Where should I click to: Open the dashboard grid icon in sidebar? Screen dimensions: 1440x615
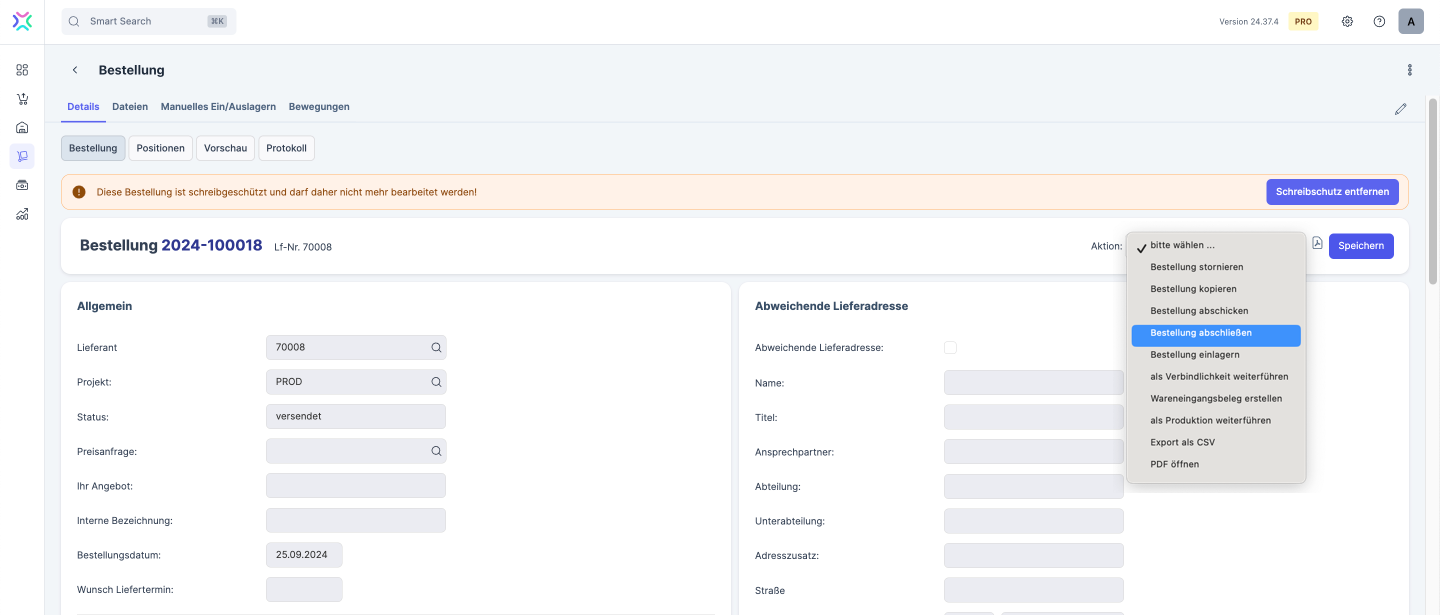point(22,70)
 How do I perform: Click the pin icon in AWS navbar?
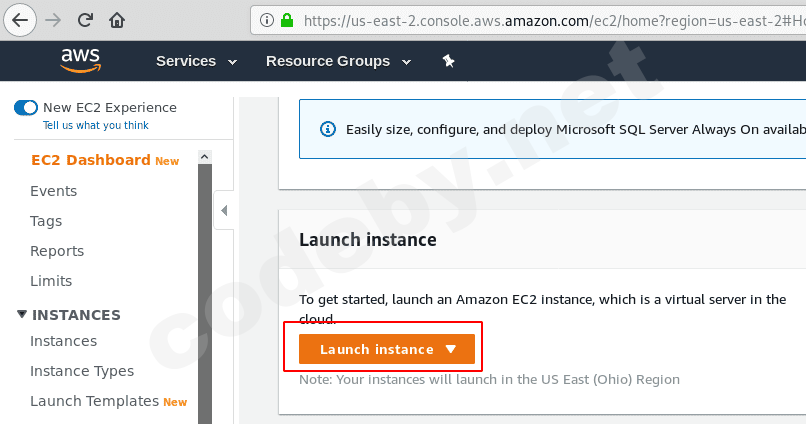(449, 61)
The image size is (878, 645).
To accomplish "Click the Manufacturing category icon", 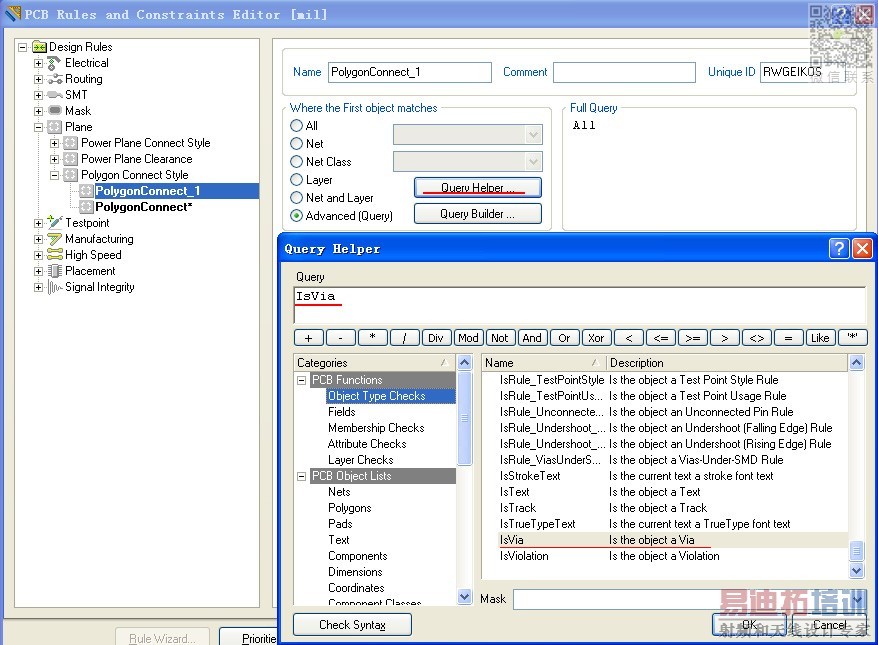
● ● ● ● ●
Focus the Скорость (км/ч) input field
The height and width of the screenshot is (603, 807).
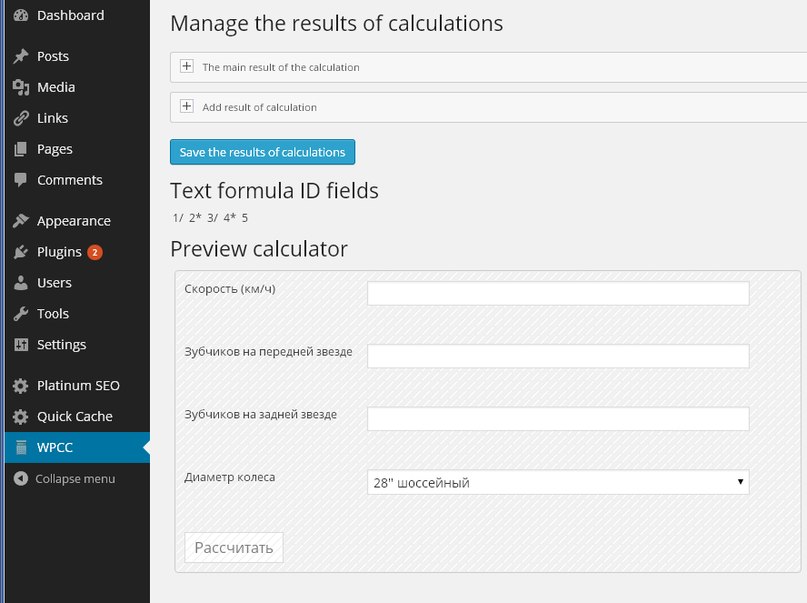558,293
● ● ● ● ●
What you return must match, character for character, the lines above from the one with "Where should I" through the one with "the Manufacturing category", minus any pictures.

Where should I click to: Open the dashboard grid icon in sidebar? Screen dimensions: 1440x615
point(22,70)
 How do I perform: Click the pin icon in AWS navbar?
(449, 61)
The image size is (878, 645).
To accomplish "Click the Manufacturing category icon", 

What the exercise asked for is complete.